Test and validate data after migration to ensure integrity.
Initial Load vs. Incremental Load Pattern
The recommended data loading strategy is a once-off initial load, followed by incremental loads. This ensures both data completeness and efficiency. You can use the same Database Query component for both operations, adjusting the query as needed.
Initial Load
During the initial load, the Database Query component executes without any filter conditions, extracting the full dataset:
SELECT * FROM customers;
Incremental Load
On subsequent (incremental) loads, a WHERE clause is added to filter for new or updated records only. Typically, this uses a high-watermark column such as a primary key or a last-modified timestamp.
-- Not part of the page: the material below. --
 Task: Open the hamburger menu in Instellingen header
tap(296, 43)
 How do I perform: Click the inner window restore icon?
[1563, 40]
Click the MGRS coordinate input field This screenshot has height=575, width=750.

For example, to load only rows newer than the last extraction (
:last_extracted_tsbeing supplied dynamically):
SELECT * FROM customers WHERE last_modified > TO_TIMESTAMP(:last_extracted_ts, 'YYYY-MM-DD HH24:MI:SS');
This approach minimises data movement and processing time for routine loads. For more on this strategy, see the Incremental Load Data Replication Strategy on Matillion Exchange.
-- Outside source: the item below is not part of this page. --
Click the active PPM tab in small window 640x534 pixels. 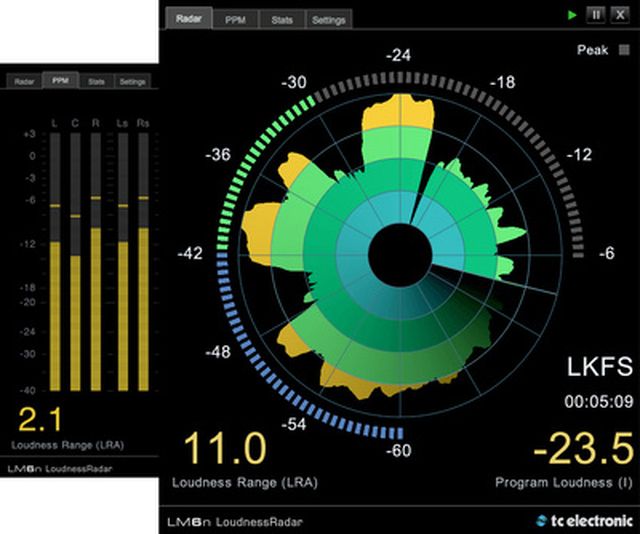point(60,80)
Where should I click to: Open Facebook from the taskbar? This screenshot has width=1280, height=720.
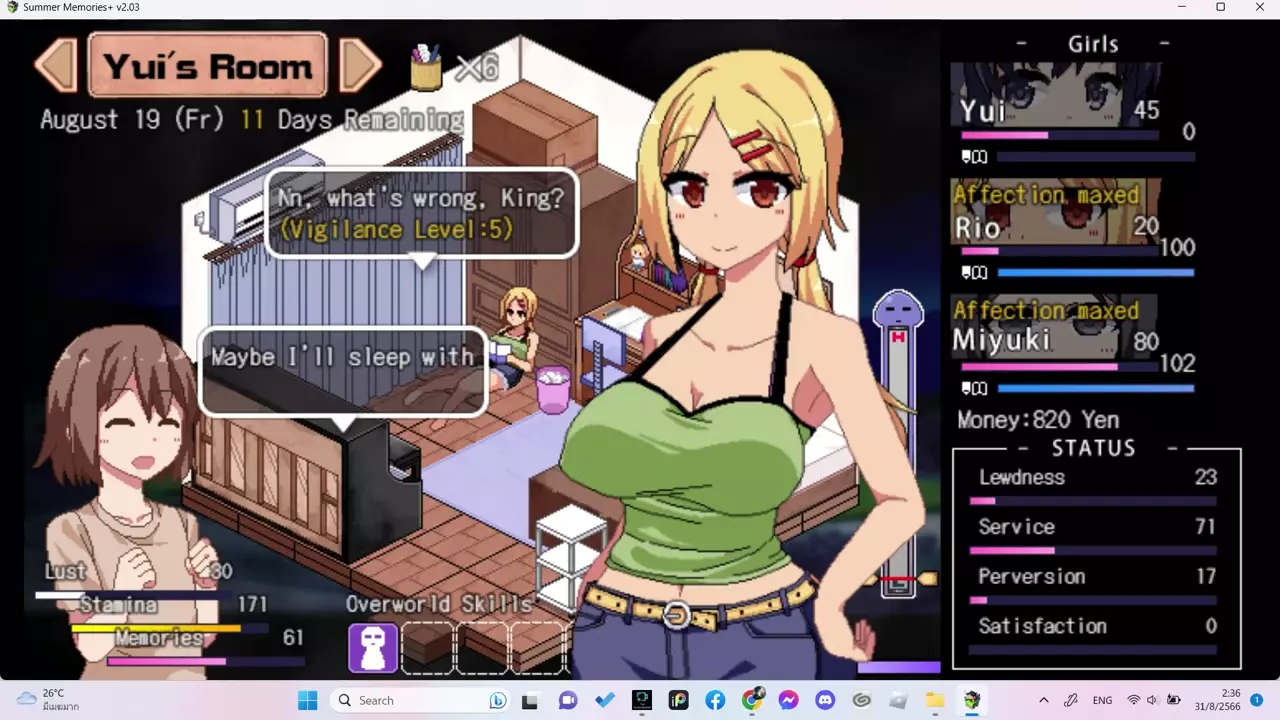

Tip: Always use parameterized queries and proper data type handling with your Database Query components to ensure reliability and performance during both initial and incremental loads.
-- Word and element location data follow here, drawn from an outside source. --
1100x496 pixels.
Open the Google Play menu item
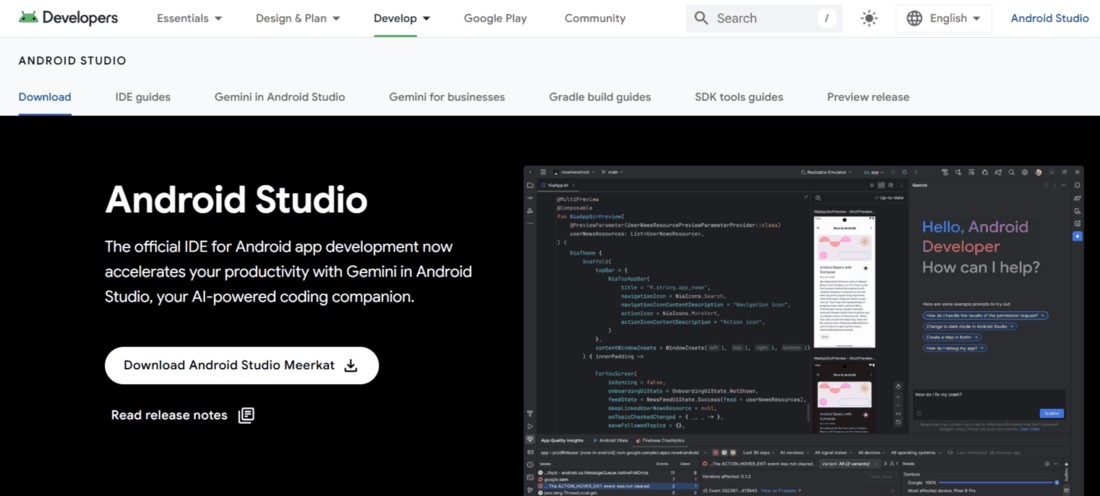click(x=495, y=18)
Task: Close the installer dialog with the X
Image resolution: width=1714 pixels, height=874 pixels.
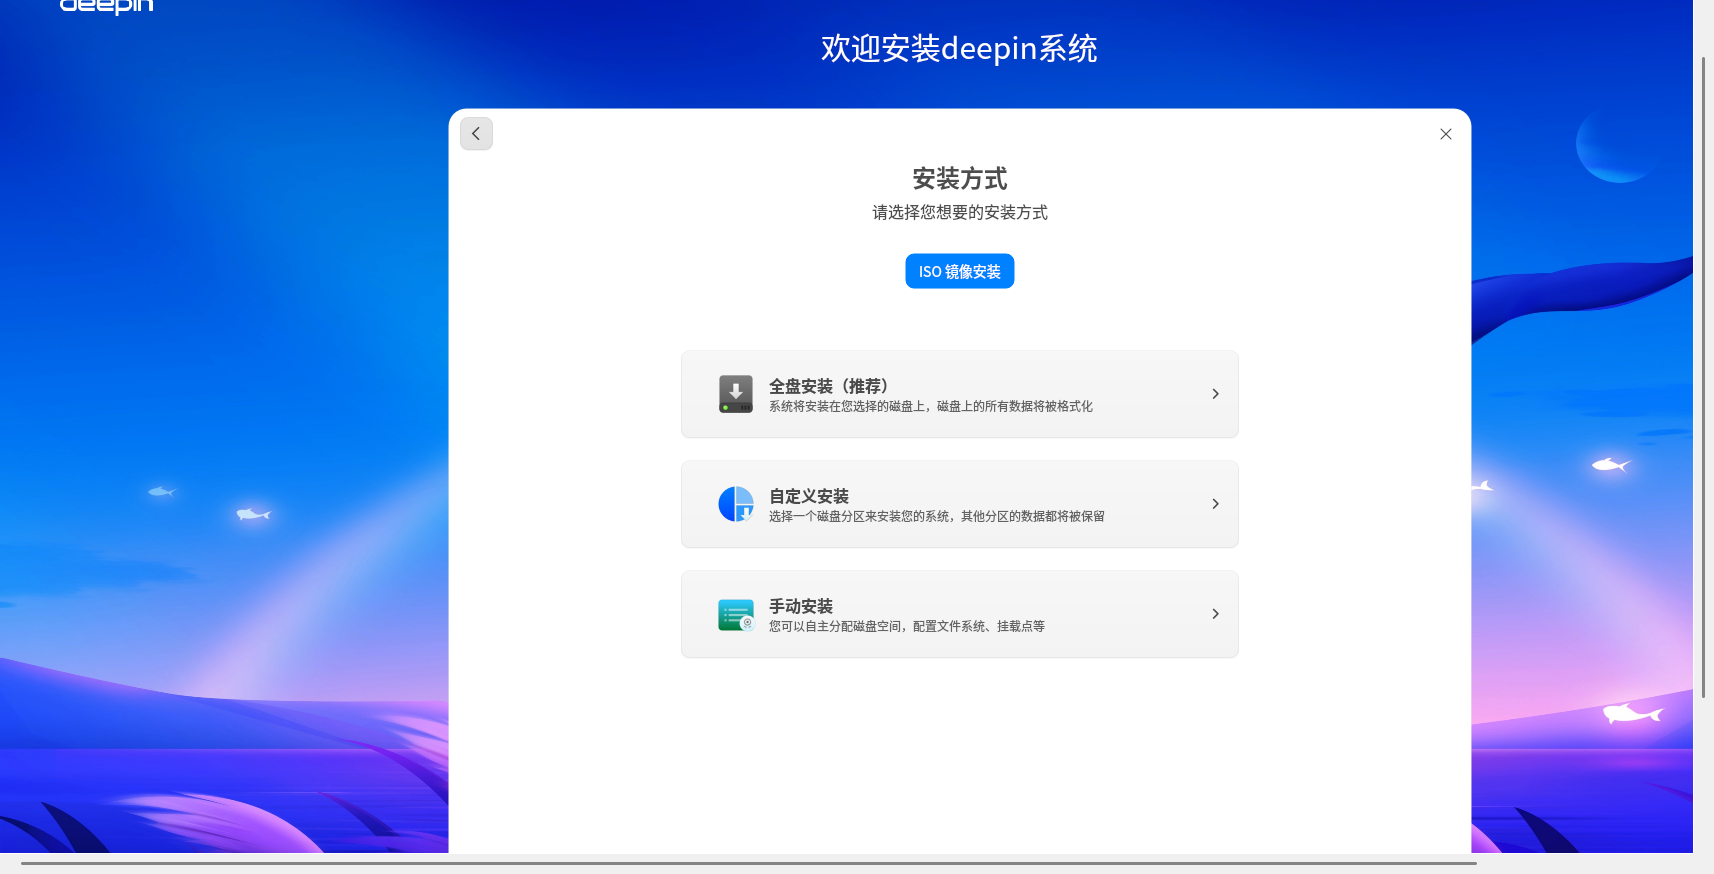Action: (1445, 134)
Data Integration Architecture
Loading data in advance of integration represents a "divide and conquer" strategy by splitting the process into two discrete steps—a hallmark advantage of the ELT (Extract, Load, Transform) architecture. In this approach, raw data is first loaded into the target environment, such as the Databricks database, before any integration or transformation occurs. Effective data integration requires robust data transformation, and the most efficient way to achieve this is through data transformation pipelines that automate and manage the complex business logic necessary for analysis and reporting. Another advantage of the ELT model is that all data transformations and integration tasks occur within the Databricks database itself. This localized processing allows for fast, on-demand, and scalable operations, without the need to provision or pay for additional, dedicated data processing infrastructure outside of your Databricks environment.